Cut-leaf Elder


I have a three year old Cutleaf Elder which has been doing wonderfully until about three weeks ago. The top leaves suddenly turned brown then wilted, I removed them and thought that it may be a lack of water so I watered a little more than normal. Then last week the remainder of the Elder’s leaves turned brown and wilted so now the shrub is bare of leaves and is looking very sad. I have scratched the bark to see if the branches are still alive and the scratch marks are showing green so I hope there may be some hope that the shrub will come back.

Can you tell me what you may suspect is the problem as I believe Elder’s are fairly hardy and can with stand some drought. My neighbors have a birch tree and a Chestnut tree that both look over my yard, I thought I would mention this in case this information was of some use. Thank you for your time and advice.



Your plant could be suffering from verticillium wilt. There are two different fungi that cause this disease and unfortunately they are soil borne fungi that have no known cure. Elder is one of the species that is susceptible to verticillium.
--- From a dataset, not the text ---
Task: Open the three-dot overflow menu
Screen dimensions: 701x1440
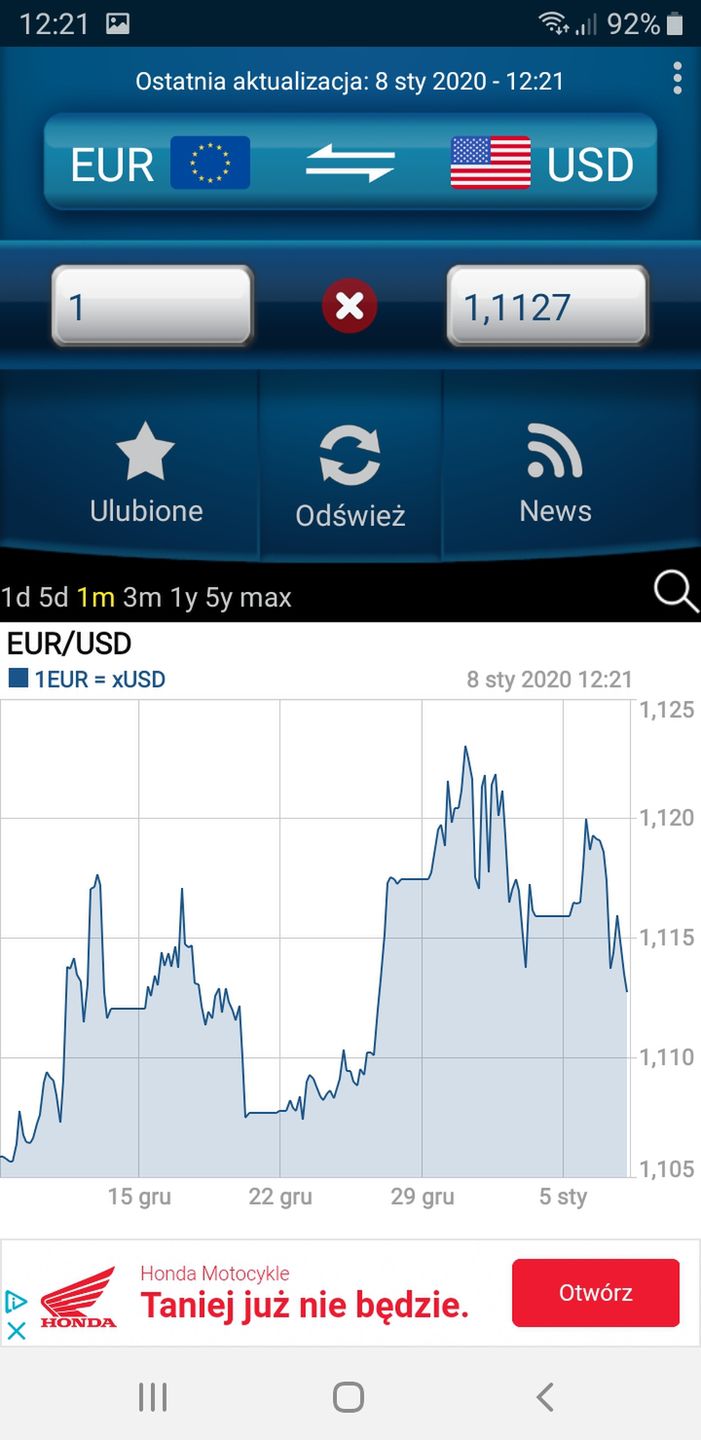Action: [677, 78]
According to the University of Minnesota/Extension website symptoms caused by verticillium develop anytime during the growing season, but are most apt to appear in July and August. In some cases the symptoms may be more severe during or following cool weather. Symptoms appear chronically, or they may be acute and often lethal. Chronic symptoms include small, yellow foliage, leaf scorch (marginal browning), slow growth, abnormally heavy seed crops and dieback of shoots and branches. Often, the foliage on one or more branches wilts suddenly. Acute symptoms include leaf curling, drying, an abnormal red or yellow color of leaves or areas between leaf veins, partial defoliation, wilting and branch dieback. Often one branch or one side or sector of the plant is affected. Recurrence of wilt in ensuing years is unpredictable, as is its severity. In its lethal form, verticillium wilt will cause a sudden and total collapse of the plant. You might want to contact a university extension service to test the plant and confirm this diagnosis.
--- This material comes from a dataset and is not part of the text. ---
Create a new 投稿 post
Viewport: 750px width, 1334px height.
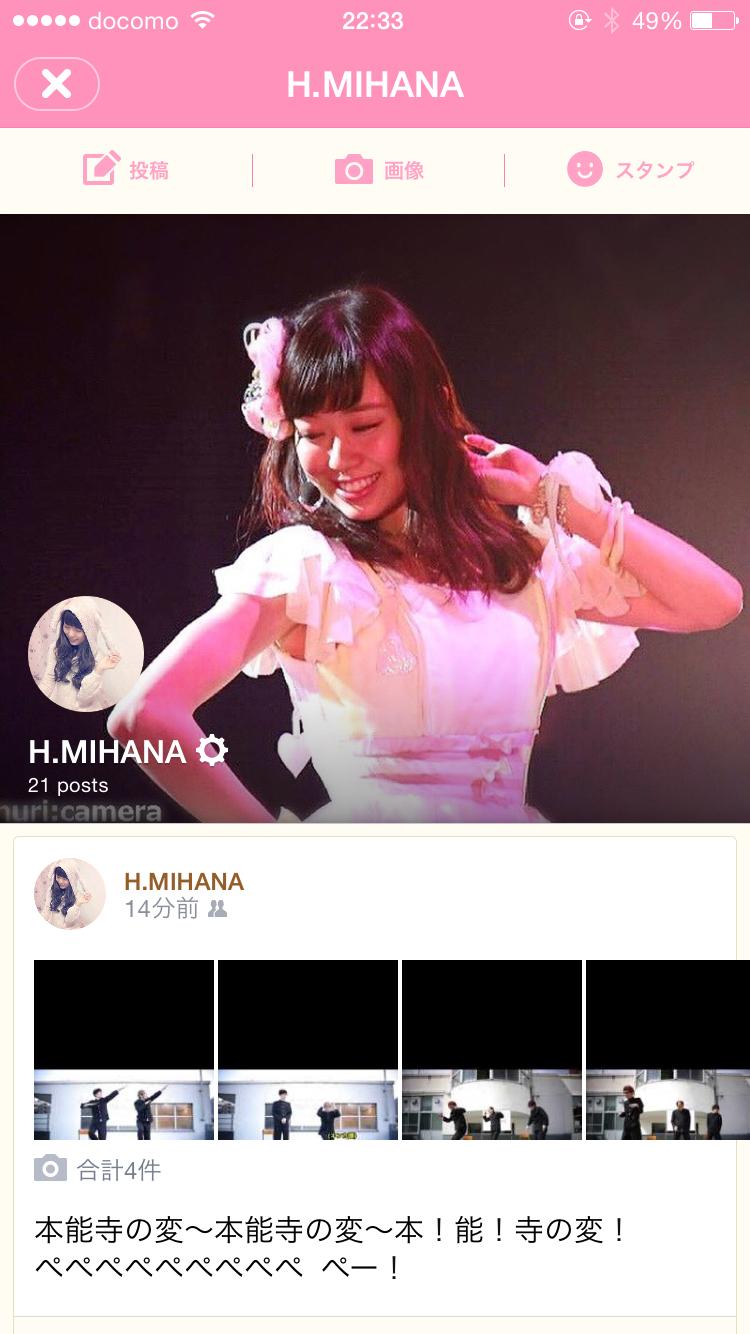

You could try to keep the plant well fertilized with compost or organic matter and keep it well watered. This will help to ensure that there are no additional stressors and the plant might be able to fight off the disease. If you find that you are pruning your shrub again next year to remove dead material, make sure you disinfect your pruning shears with rubbing alcohol or a 10% solution of bleach and water. Any wood should be removed and destroyed and not chipped or composted as you can spread the disease to other areas of your garden.

If your plant does succumb, you would be wise to plant a verticillium-resistant plant – such as hawthorne, hickory, poplar, ginkgo, mountain ash or mulberry — in that area since the fungal spores will remain in the soil for up to 15 years after you remove your elder.